When you think of great video game, fantasy, and sci-fi cover bands, what pops into your head? Is it the awesome acoustics of Powerglove with their Nintendo odes? How about Two Steps from Hell’s classical epics that draw you into the background of darker games? Or is it the Queen-esque sounds of the Protomen‘s Mega Man ballads? Well buckle up, because I have a treat for you. Introducing Galactic Empire, a Star Wars metal cover album that is every bit as hard as it is instantly, and recognizably, authentic.
Let me know when you’ve recovered and are ready to hear more.
If along with the brilliance of John Williams there’s a closet metal-head, he would be marveled by the excellent and on-target sound of electric guitar, bass, and drums; all of which are added to the Star Wars composition. As soon as “Dual of the Fates” came on, with its nod to the original, angelic, non-instrumental opening of a passionate choir, every hair on my head stood on end. Like the iconic ad for Hitachi featuring Blown-Away Man, I could only slump into my speaker-surrounded gaming chair as the magic was reformed through the veil of metal. Arguably one of the only positive memories many of us have from from Ep I: The Phantom Menace was when this song hit while Qui-Gon Jin, a young Obi-Wan, and Darth Maul had their life-or-death duel in the climax of the movie. I swear to God, with this cover and the reminiscence of that scene through this lens, all is forgiven.

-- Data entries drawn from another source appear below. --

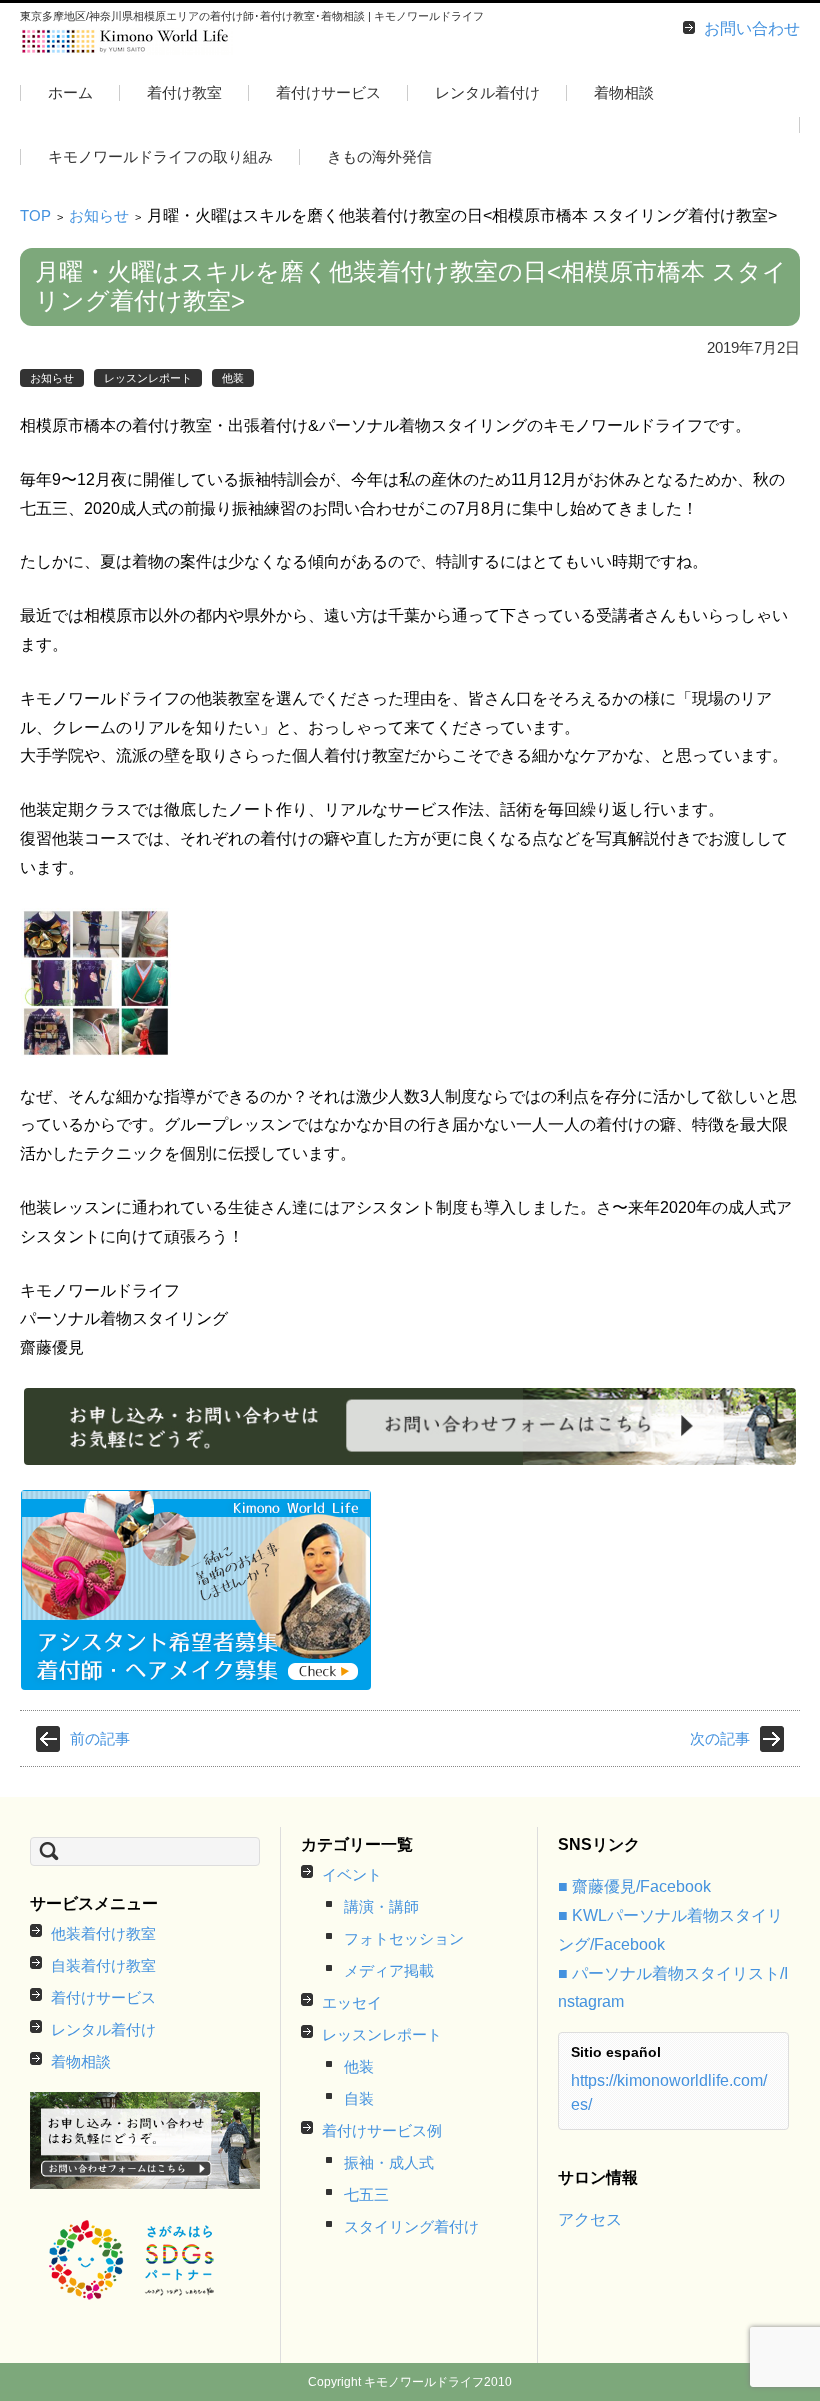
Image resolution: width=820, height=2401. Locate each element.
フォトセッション (404, 1938)
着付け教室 (184, 92)
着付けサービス (328, 92)
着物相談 (624, 92)
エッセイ (352, 2002)
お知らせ (99, 215)
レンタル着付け (487, 92)
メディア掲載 (389, 1970)
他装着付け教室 (103, 1933)
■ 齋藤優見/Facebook (634, 1886)
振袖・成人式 (389, 2162)
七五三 (366, 2194)
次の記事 (720, 1738)
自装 (359, 2098)
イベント (352, 1874)
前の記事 (100, 1738)
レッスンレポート (148, 378)
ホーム (70, 92)
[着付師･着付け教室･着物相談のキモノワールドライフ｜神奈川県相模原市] (126, 42)
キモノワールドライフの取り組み (160, 156)
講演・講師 (381, 1906)
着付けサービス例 (382, 2130)
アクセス (590, 2219)
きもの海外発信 (379, 156)
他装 (233, 378)
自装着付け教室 (103, 1965)
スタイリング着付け (411, 2226)
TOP (35, 215)
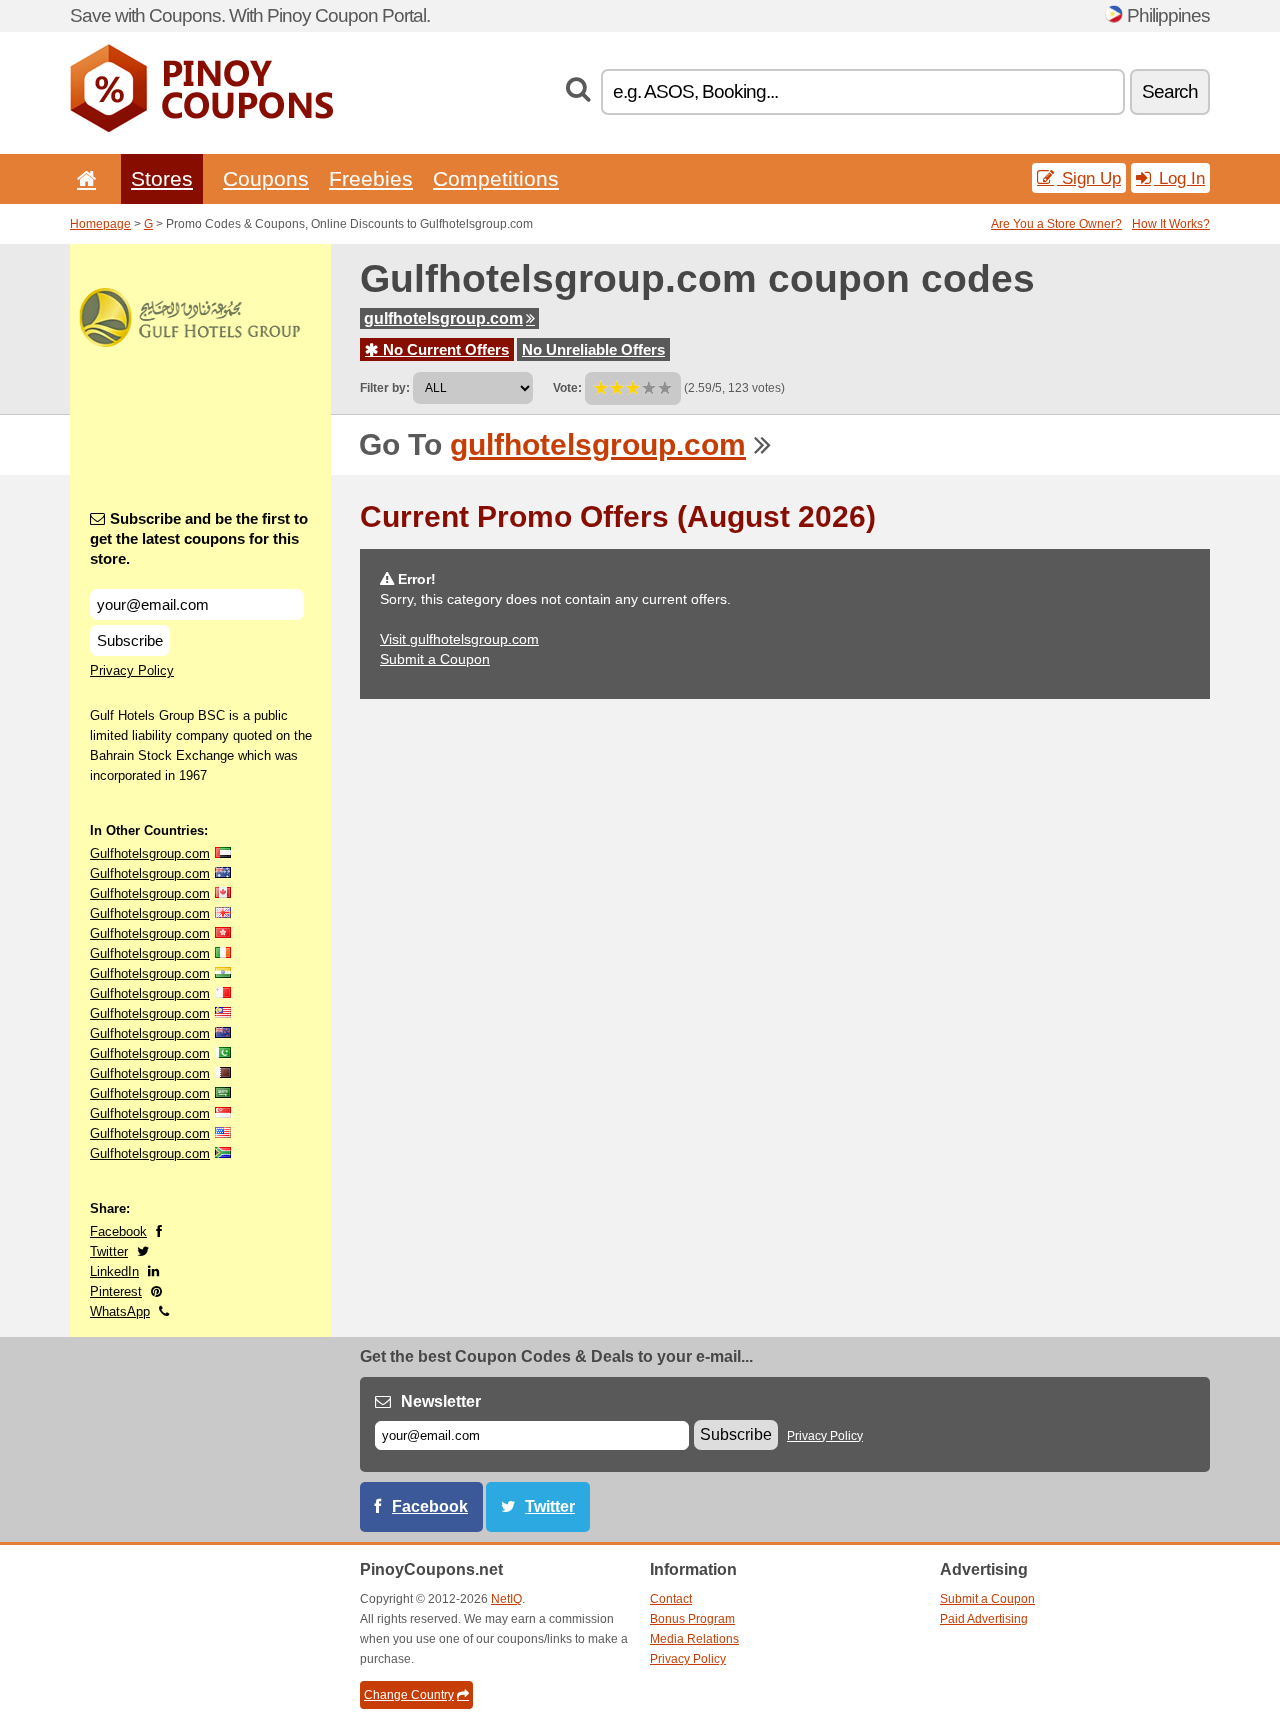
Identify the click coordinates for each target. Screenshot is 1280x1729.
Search (1170, 91)
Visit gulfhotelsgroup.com (459, 639)
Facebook (118, 1231)
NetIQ (506, 1599)
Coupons (266, 178)
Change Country (409, 1695)
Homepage (100, 224)
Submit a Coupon (435, 659)
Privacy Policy (132, 670)
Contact (671, 1599)
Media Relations (694, 1639)
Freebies (371, 178)
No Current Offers (444, 349)
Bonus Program (692, 1619)
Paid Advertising (984, 1619)
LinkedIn (114, 1271)
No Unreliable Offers (593, 349)
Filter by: (385, 388)
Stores (162, 178)
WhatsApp (120, 1311)
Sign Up (1089, 178)
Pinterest (116, 1291)
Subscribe (130, 640)
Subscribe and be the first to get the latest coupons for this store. (199, 538)
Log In (1179, 178)
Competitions (496, 178)
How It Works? (1171, 224)
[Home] (83, 178)
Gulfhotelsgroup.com (150, 853)
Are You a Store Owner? (1056, 224)
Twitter (109, 1251)
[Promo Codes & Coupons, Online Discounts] (201, 128)
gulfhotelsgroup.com (443, 318)
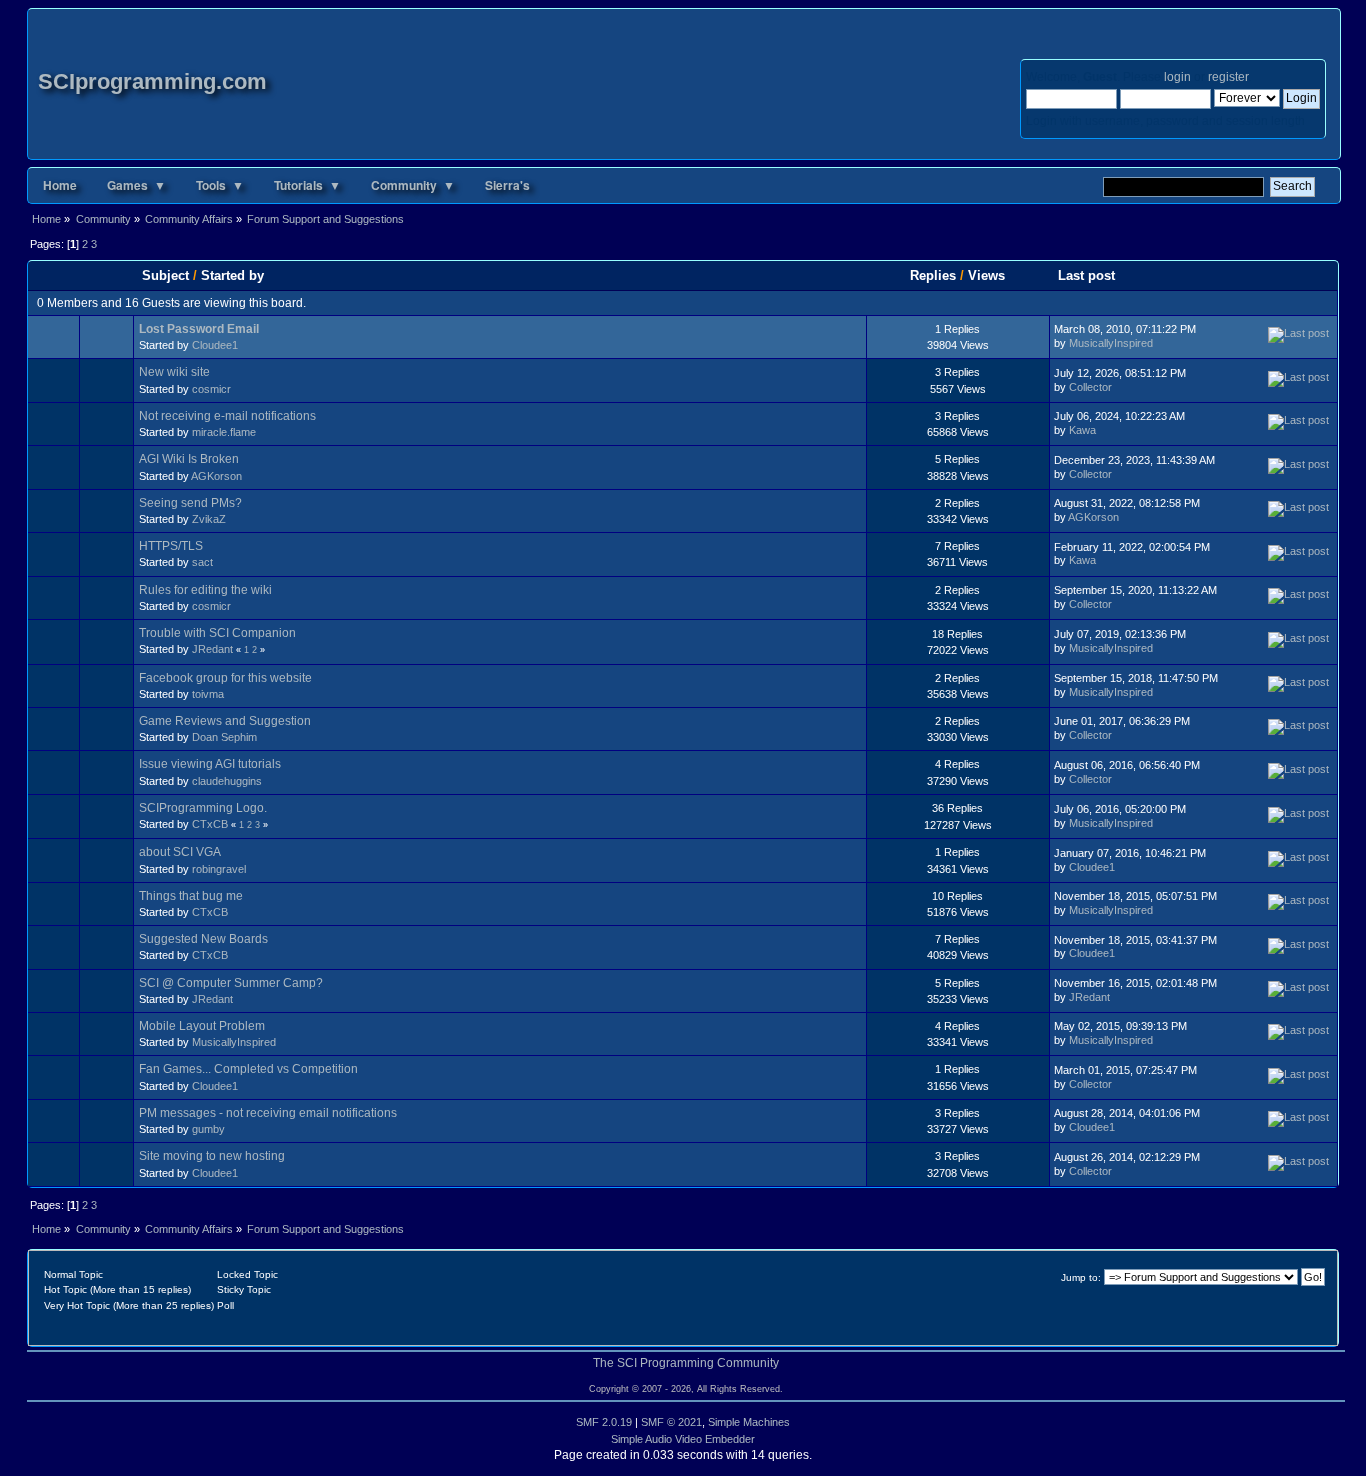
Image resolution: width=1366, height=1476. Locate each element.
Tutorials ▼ (307, 185)
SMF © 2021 (671, 1422)
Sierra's (507, 185)
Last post (1088, 275)
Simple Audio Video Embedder (683, 1439)
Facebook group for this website (225, 678)
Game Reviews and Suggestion (225, 721)
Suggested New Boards (203, 939)
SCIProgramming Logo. (203, 808)
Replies (933, 275)
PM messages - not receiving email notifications (268, 1113)
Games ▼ (136, 185)
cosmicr (211, 389)
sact (202, 562)
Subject (165, 275)
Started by (232, 275)
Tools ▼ (220, 185)
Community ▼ (413, 185)
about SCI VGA (180, 852)
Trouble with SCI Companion (217, 633)
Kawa (1082, 430)
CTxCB (210, 824)
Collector (1090, 387)
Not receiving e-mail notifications (227, 416)
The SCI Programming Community (686, 1363)
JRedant (212, 649)
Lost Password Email (199, 329)
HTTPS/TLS (171, 546)
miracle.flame (224, 432)
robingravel (219, 869)
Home (60, 185)
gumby (208, 1129)
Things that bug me (191, 896)
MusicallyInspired (1111, 343)
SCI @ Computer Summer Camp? (231, 983)
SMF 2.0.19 (604, 1422)
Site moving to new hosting (212, 1156)
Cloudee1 (215, 345)
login (1177, 77)
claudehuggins (227, 781)
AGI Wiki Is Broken (189, 459)
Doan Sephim (224, 737)
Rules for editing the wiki (205, 590)
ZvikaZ (209, 519)
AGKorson (216, 476)
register (1228, 77)
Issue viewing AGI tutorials (210, 764)
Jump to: (1081, 1277)
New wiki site (174, 372)
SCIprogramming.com (152, 81)
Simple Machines (749, 1422)
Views (986, 275)
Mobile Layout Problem (202, 1026)
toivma (208, 694)
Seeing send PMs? (190, 503)
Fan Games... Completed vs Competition (248, 1069)
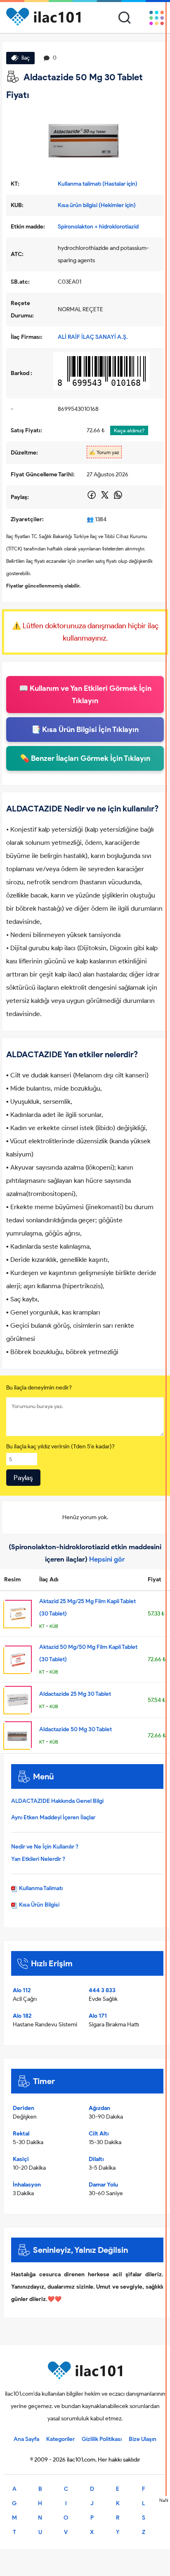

The album spans the Star Wars universe, echoing a more somber tone through their interpretation of “The Force Theme,” only to jump in with a hilariously unexpected cover of the “Cantina Band” (aka Figrin D’an and the Modal Node) from Ep. IV: A New Hope. Just when you think the band has run the gamut, they tear back into the tense, but hopeful, songs. Across the Stars, gives a gloriously powerful cover of “Battle of the Heroes” that causes nostalgia and remembrance to hit as Boba Sett goes into awesome Demon Hunter style overdrive on the drums, then slams the thing home with a spot-on, tone-perfect, revisit to The Throne Room’s final scene.
The band’s love of physical authenticity must be mentioned with its sporting of Star Wars puns, cosplay music videos, and plenty of fan photos from their Facebook page, which deserves a write-up all its own.
While nearly lyric-less, this album speaks volumes to the talent and re-imagination of one of the most classic collections of music in modern times. While this mix of metal and sci-fi nostalgia is admitted a more niche market than many, to those of us that believe and feel for both these genres, let me be the first to say: Fantastic job.